COVID-19 – Stories are emerging about how thousands of people who thought they were protected from being evicted from their rental homes until January were not protected at all. Those who are protected have to win a legal fight first. The Washington Post reports:
… rather than offer a bubble of stability in the midst of the pandemic, the federal response has injected confusion into housing courts. Because of the order’s wording, which gives local judges room for interpretation, and pushback from landlords, evictions have continued. According to Princeton University’s Eviction Lab, from Sept. 4, the date the CDC order took effect, through Oct. 17, 20,523 evictions were filed in the 22 cities monitored by the project’s researchers.
The Centers for Disease Control and Prevention got involved with the evictions issue by saying that if more people were homeless it would widen the pandemic. But unlike state or local bans against evictions, the federal order required renters to sign a document and present it to the landlord. The Post explains:
The order, which applies to individuals earning less than $99,000 annually, or $198,000 for couples, has failed to protect people for several reasons.
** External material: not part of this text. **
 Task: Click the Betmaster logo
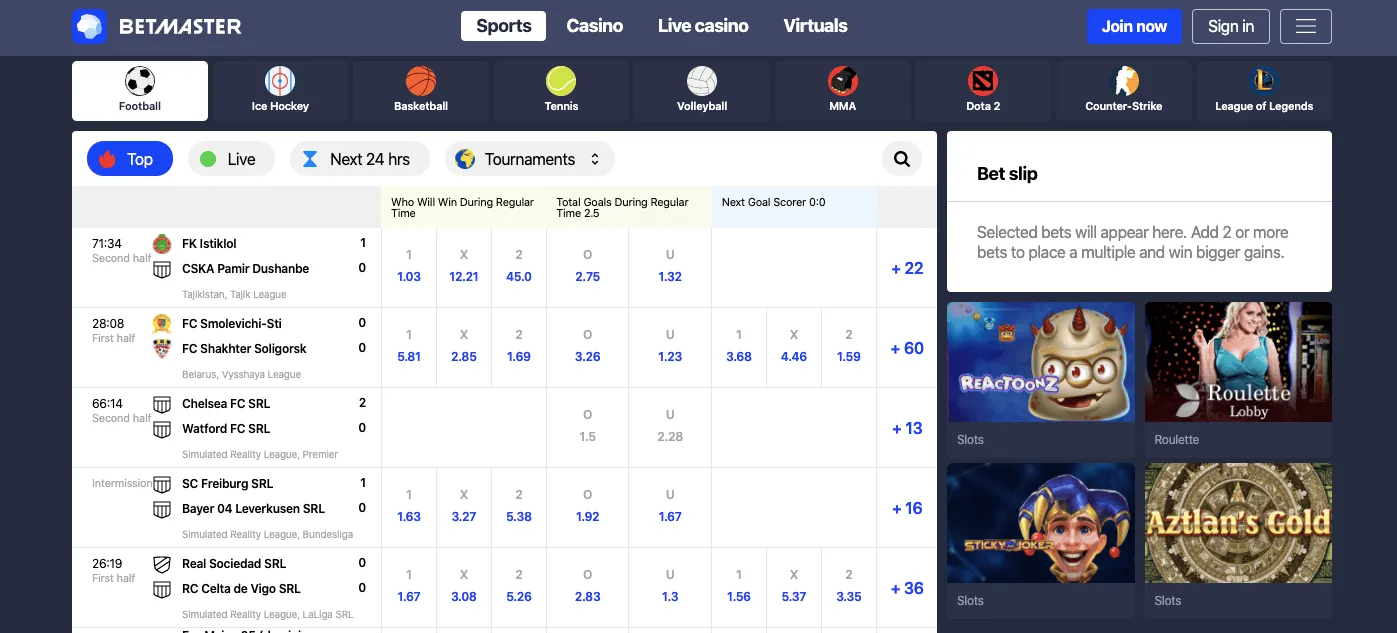click(x=157, y=26)
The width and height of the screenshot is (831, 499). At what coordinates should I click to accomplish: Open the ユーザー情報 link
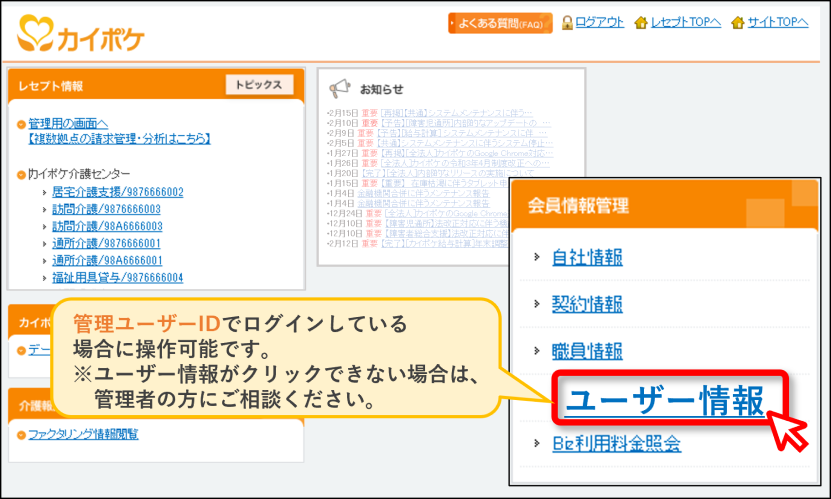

For tenants who sign the declaration, it does not erase any of the rent or late fees they owe, nor does it provide financial relief to landlords. “Renters and rental housing providers alike have bills that need to be paid, but lack the funds to pay them,” Greg Brown, the senior vice president of government affairs at the National Apartment Association, a leading landlord advocacy group, said. “The only policy that addresses these issues is a dedicated rental assistance program.”